Often, we’re not allowed to see the machinery of the state at work and here at least we got a realtime update on what was happening by an actual human being involved in the proceedings. I get that. And I also get that, like millions of others, Shurtleff is a person who likes to share details about his professional life and who surely enjoys his growing following on Twitter. Of course he is going to share this highly newsworthy moment in his career.

Shurtleff’s tweet made news because of its novelty. But like all sharing in the internet age, that novelty will wear off. The fifth or fiftieth tweet about an execution will not make headlines. And you should expect more of this content to come your way. This stream will not be dammed.

Whether or not a realtime, social tool like Twitter is the right delivery mechanism for news of this sort is already a moot question. Now, the more critical question is how we — the recipients, curators and creators of these relentless snippets — will manage the constant barrage of often wildly unrelated pieces of information.

How do we quickly differentiate blurbs that are almost entirely outside our personal experiences from those with which we have a deeply personal connection?

In a medium that combines birthday wishes and Starbucks check-ins along with sports scores, weather and the latest updates from Utah’s firing squad, it won’t be easy.

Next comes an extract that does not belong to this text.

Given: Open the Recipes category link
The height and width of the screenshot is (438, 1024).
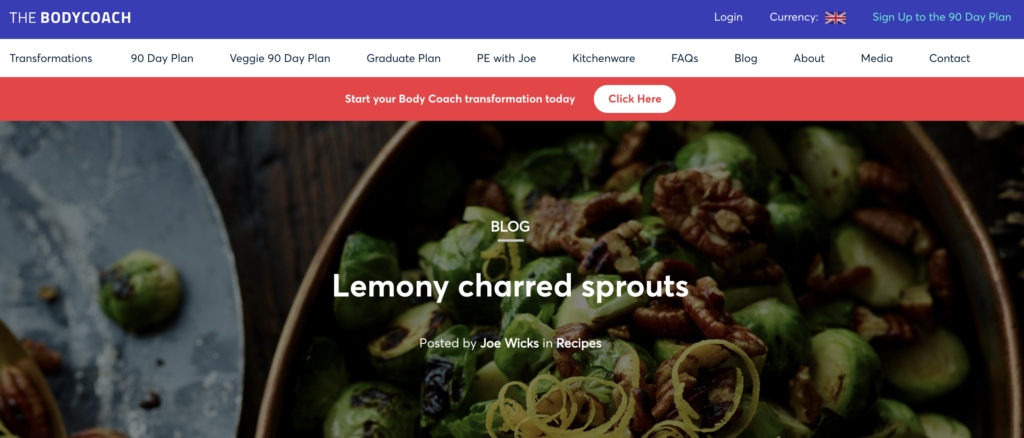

The line between you and the outside world of news and information is becoming increasingly blurred. And if you can’t easily determine what you should be looking at, you end up looking at everything.

When do we pause? Which stories are worth an extra click? Should we know any details about the victims of Ronnie Lee Gardner’s crimes? Do we need to know anything about Gardner’s own biography?

Is this story close enough to our own daily lives to go deeper, or does this batch of 140 characters just pass us by along with the other data of the moment?

I probably had a good answer to that question when the story was fresh, but that was a few hundred million tweets ago. Who has the time to think about legacy content from a bygone era? Even Mark Shurtleff has moved on. A few tweets after announcing Utah’s execution by firing squad, he offered this:

USA WINS! USA WINS! Donovan on 90+1min goal advances USA into World Cup Round of Sixteen!